The venue was light and bright. Signage was limited but sufficient – brief explanatory overviews, then basic artist name, title, materials, lender, for each piece. Each of the eight artists had multiple works included. Ample space and no crowd (nice for us, but sad as I think the exhibition is well worth time). Room to think. Restorative. Exhilarating. I had a sense of being at home after the information fatigue of NMA. Impossible to focus on 2 or 3 works – I wanted to spend time with them all.

But I’m not going to write about them here today. I’m still thinking and researching. Go to the Drill Hall website. http://dhg.anu.edu.au/ currently has some installation shots of the exhibition. http://dhg.anu.edu.au/events/re-purpose/ has more information including links to artist interviews and biographies – Matt Arbuckle, Peter Atkins, Chris Carmody, Nicole Ellis, Erwin Fabian, Robert Motherwell, Elizabeth Newman and Trish Roan.

National Gallery of Australia
On our final morning, before the drive home, we went to NGA. Some contemplation time in James Turrell’s Skyspace, then less comfortable contemplation in Artists of the Great War (nga.gov.au/Greatwar/Default.cfm). Some charcoal and wash drawings by Will Dyson I found particularly moving, with a sense of the human moment. For some reason mum and I had been talking a lot over the weekend about her parents and the impact on their generation of war – grandpa underage, wounded on the Somme, grandma the only one of her group of friends to marry.
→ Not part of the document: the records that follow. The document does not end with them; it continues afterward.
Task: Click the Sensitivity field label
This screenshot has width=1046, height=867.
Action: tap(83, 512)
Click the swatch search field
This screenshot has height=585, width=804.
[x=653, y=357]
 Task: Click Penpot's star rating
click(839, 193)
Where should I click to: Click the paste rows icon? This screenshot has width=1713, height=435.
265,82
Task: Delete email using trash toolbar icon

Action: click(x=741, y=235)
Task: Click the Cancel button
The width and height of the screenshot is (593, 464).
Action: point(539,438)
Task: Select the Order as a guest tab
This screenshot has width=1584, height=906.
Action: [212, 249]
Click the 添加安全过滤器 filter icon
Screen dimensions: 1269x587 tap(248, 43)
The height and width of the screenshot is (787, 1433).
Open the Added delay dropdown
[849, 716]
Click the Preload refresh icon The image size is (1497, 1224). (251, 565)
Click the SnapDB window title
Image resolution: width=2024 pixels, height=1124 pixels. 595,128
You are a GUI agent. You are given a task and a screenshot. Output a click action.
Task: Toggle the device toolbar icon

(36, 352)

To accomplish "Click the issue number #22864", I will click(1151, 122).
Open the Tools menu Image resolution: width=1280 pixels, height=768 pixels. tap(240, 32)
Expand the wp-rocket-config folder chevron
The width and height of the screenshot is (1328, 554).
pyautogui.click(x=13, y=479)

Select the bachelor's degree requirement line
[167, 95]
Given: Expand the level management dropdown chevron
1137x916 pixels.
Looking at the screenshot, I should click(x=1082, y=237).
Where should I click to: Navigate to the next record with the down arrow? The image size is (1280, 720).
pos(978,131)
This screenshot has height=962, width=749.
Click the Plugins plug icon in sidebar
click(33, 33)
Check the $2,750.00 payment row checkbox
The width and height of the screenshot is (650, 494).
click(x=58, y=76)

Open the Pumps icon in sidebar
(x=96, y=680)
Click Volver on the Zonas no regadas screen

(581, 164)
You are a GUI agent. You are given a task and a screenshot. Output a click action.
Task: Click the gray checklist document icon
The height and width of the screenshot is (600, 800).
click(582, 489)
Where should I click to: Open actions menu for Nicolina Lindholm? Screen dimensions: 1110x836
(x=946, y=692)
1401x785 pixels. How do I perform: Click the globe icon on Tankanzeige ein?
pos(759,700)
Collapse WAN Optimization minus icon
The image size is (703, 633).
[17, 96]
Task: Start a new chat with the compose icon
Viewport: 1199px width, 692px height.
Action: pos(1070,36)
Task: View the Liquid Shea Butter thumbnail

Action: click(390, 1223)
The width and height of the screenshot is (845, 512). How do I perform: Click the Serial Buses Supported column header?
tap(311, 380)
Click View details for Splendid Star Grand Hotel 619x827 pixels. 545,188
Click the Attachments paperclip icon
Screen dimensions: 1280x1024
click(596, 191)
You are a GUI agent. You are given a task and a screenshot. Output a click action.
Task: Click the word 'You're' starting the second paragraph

The nightmares continuing many decades later.

Drawing
This week we moved on to the proportions of the body (using an artist’s mannequin), followed by portraits (taking turns in 5 minute poses).
I started in pencil and working relatively small, but was much more comfortable with charcoal on A2 cartridge paper. Lots of fun, not bad results for starters, and as always more practice needed.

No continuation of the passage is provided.